Advanced change detection techniques primarily target image pairs of equal and high quality. However, variations in imaging conditions and platforms frequently lead to image pairs with distinct qualities: one image being high-quality, while the other being low-quality. These disparities in image quality present significant challenges for understanding image pairs semantically and extracting change features, ultimately resulting in a notable decline in performance. To tackle this challenge, we introduce an innovative training strategy grounded in knowledge distillation. The core idea revolves around leveraging task knowledge acquired from high-quality image pairs to guide the model's learning process when dealing with image pairs that exhibit differences in quality.

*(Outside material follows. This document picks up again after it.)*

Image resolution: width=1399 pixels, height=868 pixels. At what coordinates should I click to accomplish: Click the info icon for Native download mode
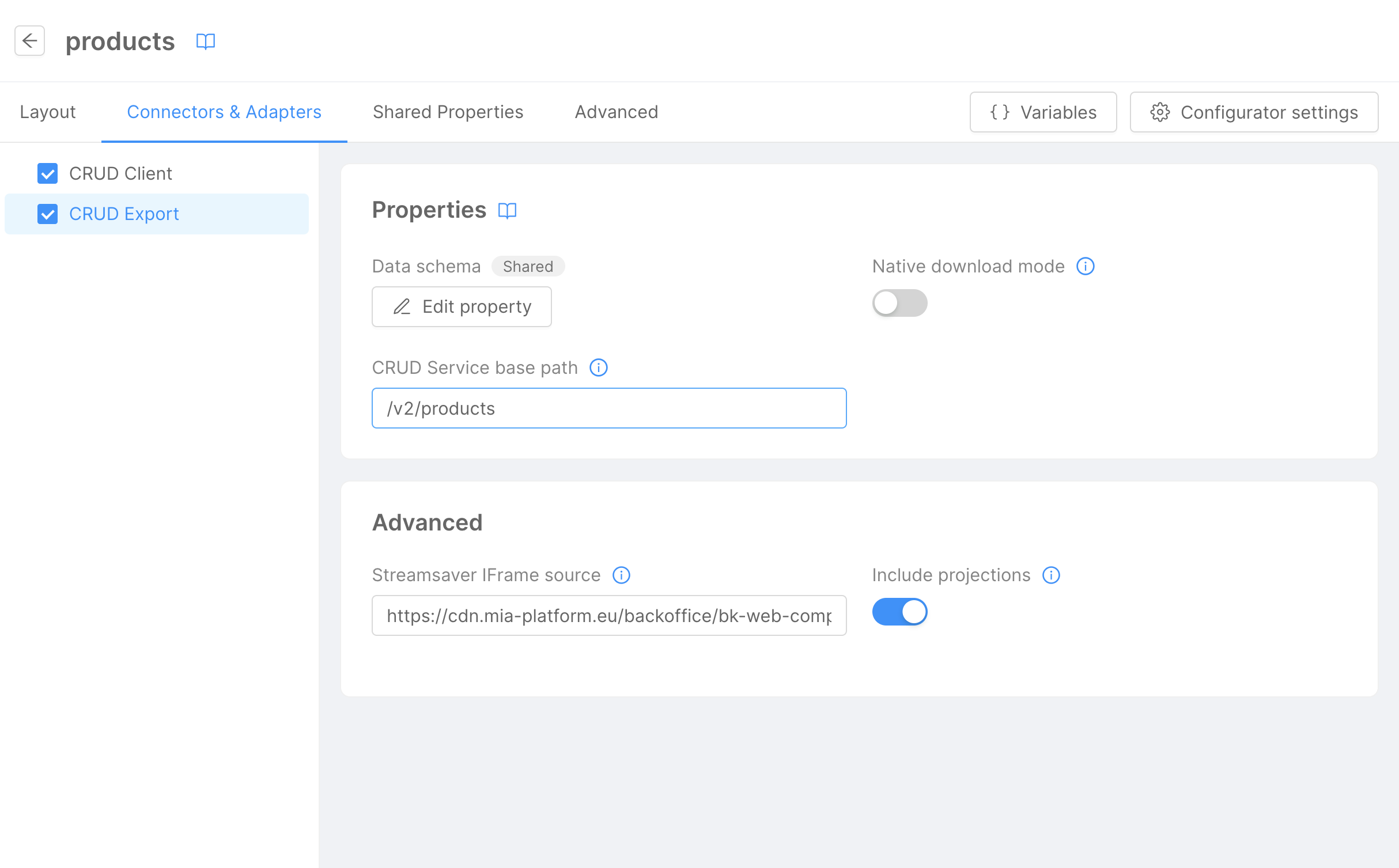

Additionally, we develop a hierarchical correlation distillation approach (involving self-correlation, cross-correlation, and global correlation). This approach compels the student model to replicate the correlations inherent in the teacher model, rather than focusing solely on individual features. This ensures effective knowledge transfer while maintaining the student model's training flexibility.

Figures (8)

• Figure 1: The performance of the excellent CD methods on the multi-degradation LEVIR-CD dataset. * indicates the method trained on quality-varied image pairs, otherwise on the equal high-quality image pairs.

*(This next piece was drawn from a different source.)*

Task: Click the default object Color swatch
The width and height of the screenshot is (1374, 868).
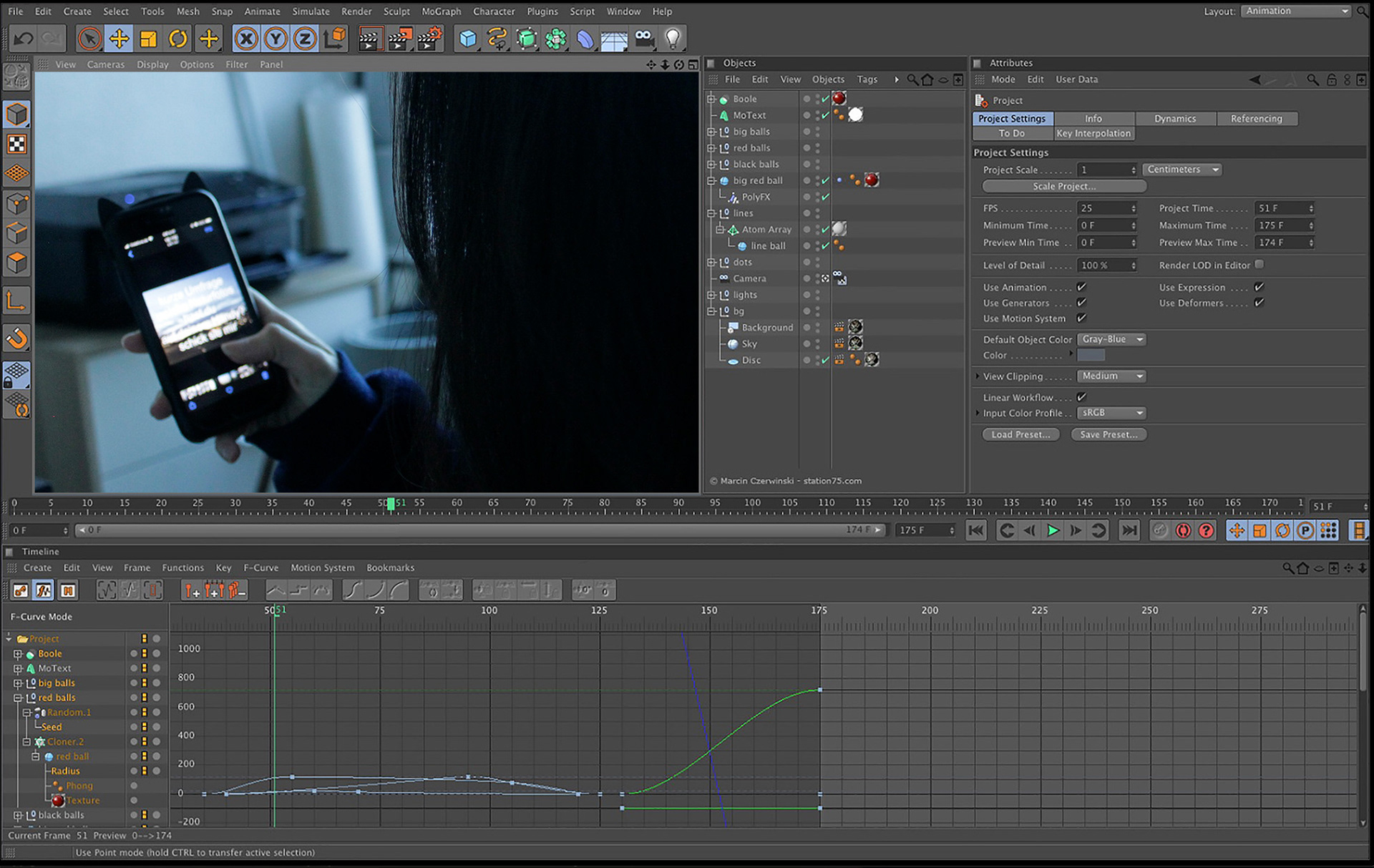Action: click(1091, 356)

• Figure 2: The overview of our proposed method. (a) Knowledge distillation-based training strategy. (b) Hierarchical correlation distillation. During the training of the student, the teacher takes the corresponding high-quality image pairs as input, to generate bi-temporal representations and the change feature for guiding the student. Based on the novel feature distillation for change detection, i.e., hierarchical correlation distillation, we devise the semantic feature distillation module and the change feature distillation module, to transfer different kinds of knowledge acquired by the teacher. $\mathcal{L}_\mathrm{ce}$, $\mathcal{L}_\mathrm{sfd}$ and $\mathcal{L}_\mathrm{cfd}$ are cross-entropy loss, distillation losses of the SFD and CFD modules, respectively.

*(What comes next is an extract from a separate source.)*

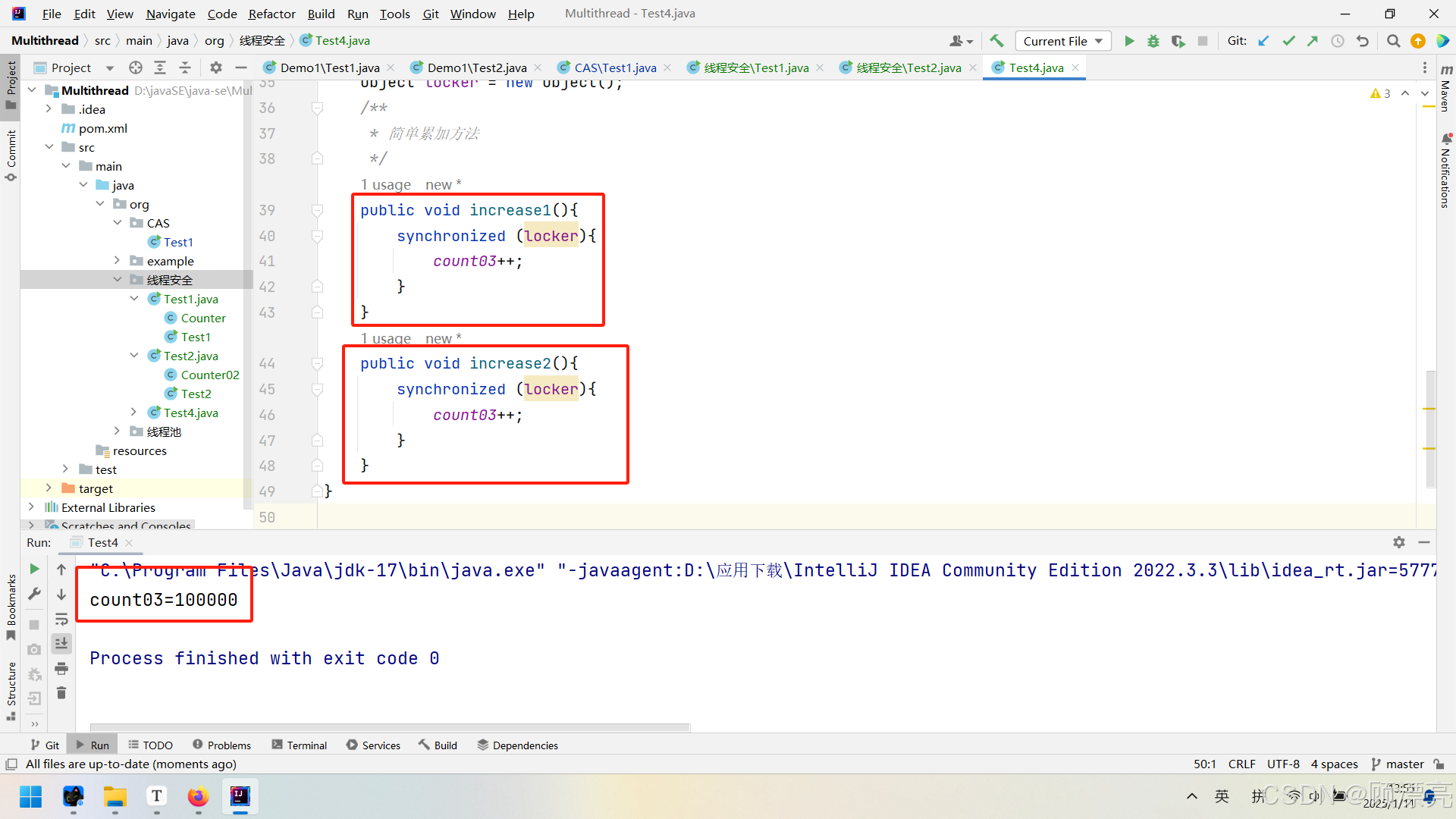
Task: Open the Refactor menu
Action: pos(271,14)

• Figure 3: The building change detection is affected by various irrelevant changes.
• Figure 4: Example of the LEVIR-CD dataset with 12 types of degradations.
• Figure 5: Qualitative results on the BANDON dataset with the setting of only resolution difference. GT, FC-SC, and FC-SD are short for the ground truth, FC-Siam-conc daudt2018fully and FC-Siam-diff daudt2018fully, respectively. Different colors, i.e., white, black, red, and green, indicate true positive, true negative, false positive, and false negative.